If you’ve never heard of Coursera, they partner with universities to offer free online courses. The Machine Learning course is taught by Professor Andrew Ng from Stanford. It’s a well known course, at least in online/programming circles. It runs for ten weeks, and we are entering the second week of lectures and assignments.
Intro to Machine Learning
The first thing covered in week one’s lectures is what exactly is machine learning. Ng acknowledges that there are many different definitions, but the first one he offers is this: Machine Learning is the field of study that gives computers the ability to learn without being explicitly programmed.
The first week”s lectures include example applications of machine learning. One involves a program which takes as input two microphone feeds (seen here at 0:38) . Two people are in the room. One is counting aloud to ten in English, the other in Spanish. The machine learning algorithm is able to separate the overlapping English and Spanish into two separate audio tracks. It analyzes the sound data and looks for patterns in the data. It is able to recognize that one voice is distinct from the other, and separate the sounds accordingly.
After the introductory videos comes the main topic for the week, Single Variable Linear Regression. This is the same linear regression used in introductory Statistics courses. The idea is to take a set of data consisting of tuples, (x, y) and find a “best fit” line that passes as closely as possible through all of the data points. Wikipedia has a good description of simple linear regression.
Single variable linear regression is easily solved in a closed-formula form. But Ng takes the opportunity to introduce gradient descent, which is an optimization algorithm used widely in machine learning and other fields.
Gradient descent takes a function (the cost function for linear regression, in this case) and starts at a random point (the proposed values for the slope and intercept). At every iteration, it uses the gradient of the function to adjust its current position in the direction of greatest decrease. Because the cost function for linear regression is convex, as the algorithm steps in the downward direction it will eventually reach the global minimum. This point corresponds to the slope and intercept of the best fit line through the data.
The online course includes homework assignments. These will be programming projects using Octave or Matlab. To get a little more experience with Matlab, I wrote a simple script to produce a vector x (the input values) of random data points and a vector y, where each element of y = 2 * x – 4. Then I used the Matlab function awgn() to add noise to the data. This gave me a set of 50 data points:
The script then runs gradient descent to perform linear regression.
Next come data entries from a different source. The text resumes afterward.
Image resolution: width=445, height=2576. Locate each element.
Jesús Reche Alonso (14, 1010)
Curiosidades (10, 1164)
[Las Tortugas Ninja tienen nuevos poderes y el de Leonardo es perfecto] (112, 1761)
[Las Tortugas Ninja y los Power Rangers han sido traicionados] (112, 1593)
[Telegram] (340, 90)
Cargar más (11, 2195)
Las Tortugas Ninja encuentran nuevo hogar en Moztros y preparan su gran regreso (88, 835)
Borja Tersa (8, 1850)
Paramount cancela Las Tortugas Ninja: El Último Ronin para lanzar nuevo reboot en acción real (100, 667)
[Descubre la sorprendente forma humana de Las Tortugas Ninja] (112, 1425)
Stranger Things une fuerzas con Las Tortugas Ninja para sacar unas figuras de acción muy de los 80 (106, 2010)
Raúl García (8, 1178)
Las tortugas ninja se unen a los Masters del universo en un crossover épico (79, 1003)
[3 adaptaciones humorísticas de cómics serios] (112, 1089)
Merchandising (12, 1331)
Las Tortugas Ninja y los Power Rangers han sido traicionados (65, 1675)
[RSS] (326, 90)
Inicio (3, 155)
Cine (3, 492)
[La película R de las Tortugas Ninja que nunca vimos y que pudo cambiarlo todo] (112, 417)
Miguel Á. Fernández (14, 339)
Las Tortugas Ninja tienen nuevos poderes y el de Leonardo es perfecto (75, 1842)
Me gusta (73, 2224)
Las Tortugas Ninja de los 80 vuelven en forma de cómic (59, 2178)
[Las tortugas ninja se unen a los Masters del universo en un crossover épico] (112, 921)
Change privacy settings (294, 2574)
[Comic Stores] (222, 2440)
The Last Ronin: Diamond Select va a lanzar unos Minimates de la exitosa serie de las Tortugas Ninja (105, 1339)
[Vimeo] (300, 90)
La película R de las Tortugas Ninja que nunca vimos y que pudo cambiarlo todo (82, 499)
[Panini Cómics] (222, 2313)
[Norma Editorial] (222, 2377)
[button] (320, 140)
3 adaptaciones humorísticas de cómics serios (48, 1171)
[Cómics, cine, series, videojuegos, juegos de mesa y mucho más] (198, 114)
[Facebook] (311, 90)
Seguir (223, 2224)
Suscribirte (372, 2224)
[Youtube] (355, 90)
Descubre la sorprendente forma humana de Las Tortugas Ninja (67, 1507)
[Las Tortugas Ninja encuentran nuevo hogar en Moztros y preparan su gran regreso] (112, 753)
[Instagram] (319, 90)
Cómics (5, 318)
After 1500 iterations, it produces the best fit line with a slope of 2.054 and intercept of -3.648. For comparison, Matlab’s polyfit() function returns the regression line having a slope of 2.055 and an intercept of -3.653. The line produced by gradient descent is plotted against the data here:
Real World Uses (Sort of)
What I’ve learned so far has come in handy already. I was able to give a decent answer to someone’s question on Stack Overflow: What is the difference between linear regression and logistic regression?
The Stack Overflow question led me to finally investigate why we use the word regression to describe finding the best-fit line. I found this post that describes it pretty well (and it mixes in some baseball, too).